In a short time, my husband was diagnosed with end stage renal disease and in need of a transplant. i was diagnosed with an incurable autoimmune disease. We both lost our middle class incomes, our cars and benefits, became homeless and hungry, and are now dependent on government assistance to survive. Yes, we wondered why and how? Brutal, right? However, we also had our three wonderful, talented and loving kids to keep a steady flow of joy in our lives. Resiliently, they each soared spiritually and educationally, and crafted talents unseen in my husband and I. Each have continued to gain their own acclamations, and experience once in a lifetime opportunities. The eldest will be entering college this fall. Wonderful, right?
My grandma taught me that if you live long enough, you will experience a journey that has unspeakable peaks and valleys.
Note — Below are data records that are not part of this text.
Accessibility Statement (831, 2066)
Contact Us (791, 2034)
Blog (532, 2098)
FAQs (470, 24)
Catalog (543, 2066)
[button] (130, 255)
Its your fight back from the lows that will advance you to, and prepare you for, the next level of your life’s journey. It’s a wonderful, brutiful, life.
Mike Robbins says
Simone – thank you for your comment and for sharing some of your story. Blessings to you and your husband as you navigate the “brutiful” nature of life. My prayer for you both is for healing and peace!
Richard Harvey says
There can be no form without void, substance without emptiness. If you haven’t already, you should read TAO The Watercourse Way by Alan Watts and Al Chung-Liang Huang. The section on Yin and Yang speaks to your blog topic as well.
Peace, Wellness and Blessings
Mike Robbins says
Thanks Richard!
Blue says
At last, somnoee comes up with the “right” answer!